St. Pete Beach on Florida's Gulf Coast combines a classic Florida beach town atmosphere with some of the Gulf's most beautiful sunset views. Wide, flat beaches with warm Gulf water that's reliably clearer than anything on Florida's Atlantic coast.
St. Pete Beach is a city on a barrier island in Pinellas County, facing the Gulf of Mexico. It sits just south of Clearwater Beach and shares the same Gulf Coast advantages — protected from Atlantic sargassum and facing west for spectacular sunsets.
Gulf Coast position means minimal sargassum exposure. The main natural water quality concern for Gulf beaches is red tide — check the Florida Fish & Wildlife red tide conditions map at myfwc.com before your visit. Most of the year, St. Pete Beach has excellent water quality.

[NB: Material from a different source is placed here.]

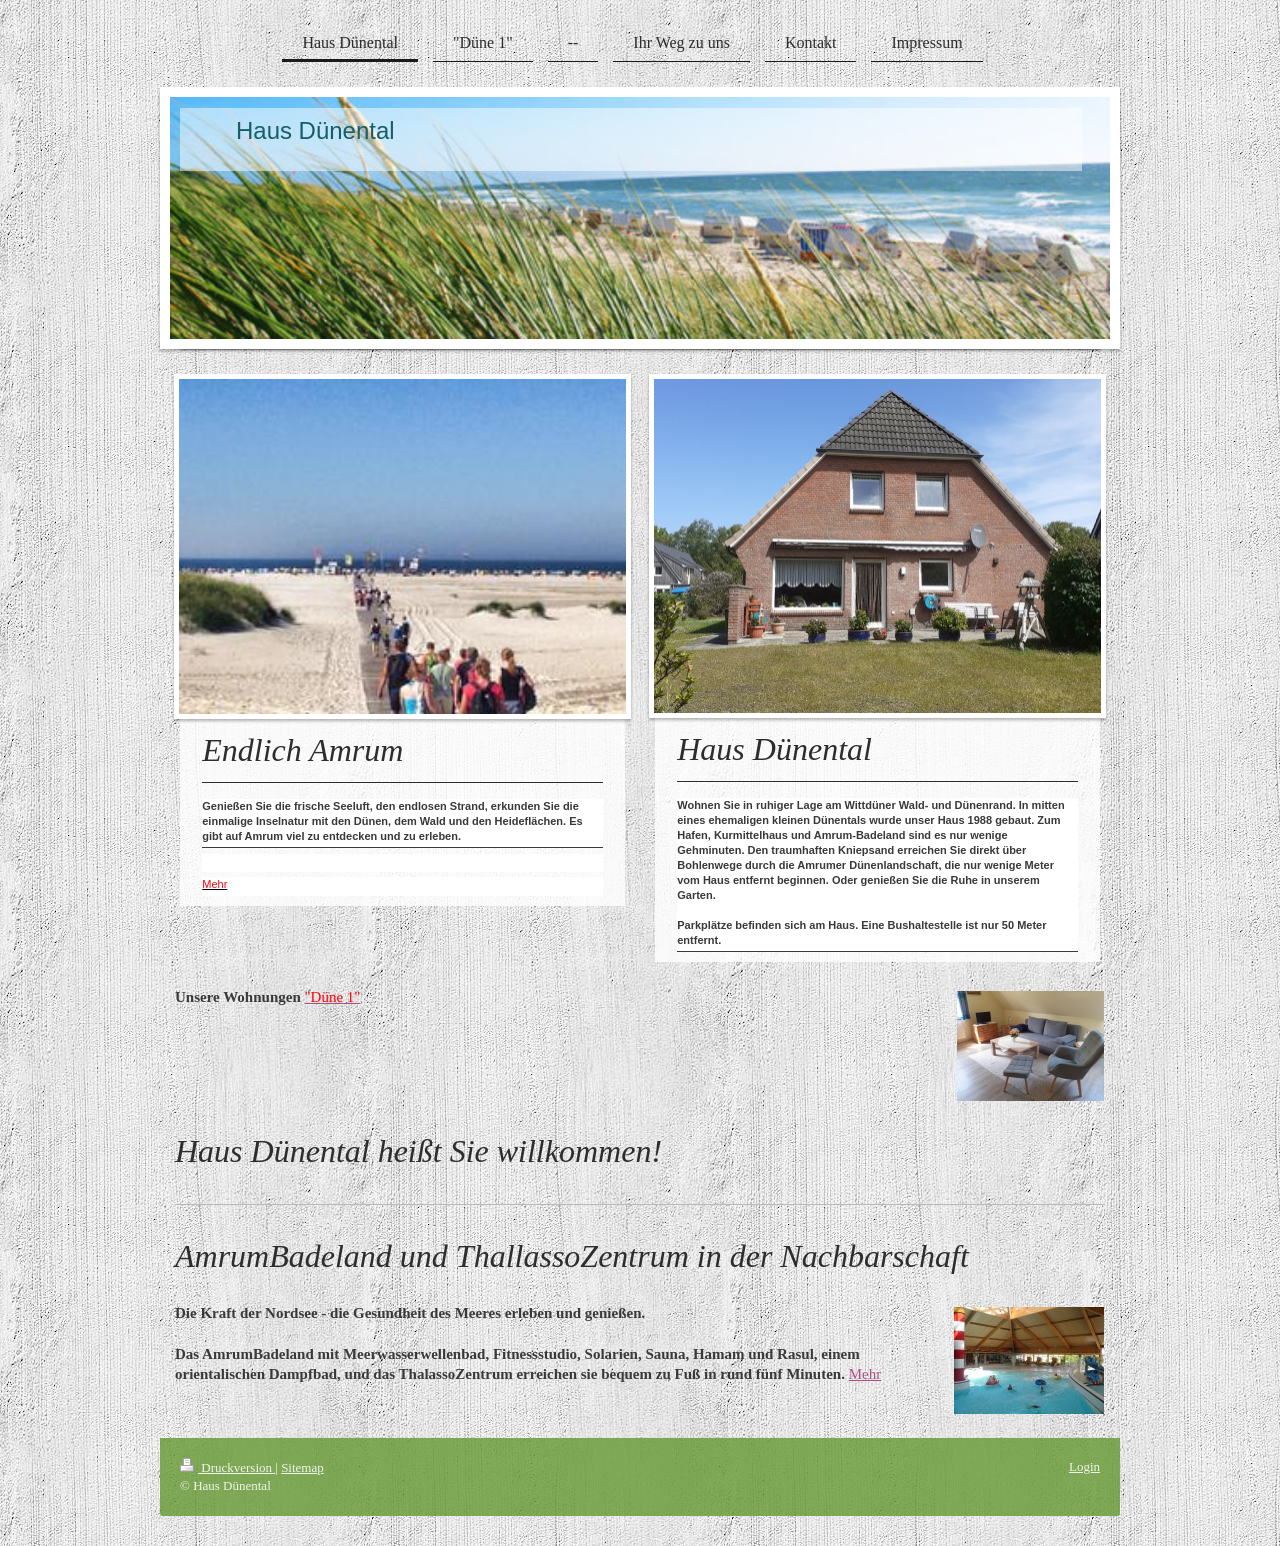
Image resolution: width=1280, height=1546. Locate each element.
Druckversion (227, 1467)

The Pinellas Peninsula was one of the last areas in Florida to be settled by Europeans, its shallow coastal waters home to the Tocobaga people for thousands of years before contact. The first commercial airline flight in history landed in St. Petersburg in January 1914 — a paying passenger was carried across Tampa Bay in a flying boat, landing on the water's surface near the city's waterfront. The Don CeSar Hotel on St. Pete Beach — the grande dame 'Pink Palace' — opened in 1928 and hosted F. Scott Fitzgerald among its guests during Florida's Jazz Age boom, its towers still visible from the Gulf as a landmark sailors and pilots have used for nearly a century.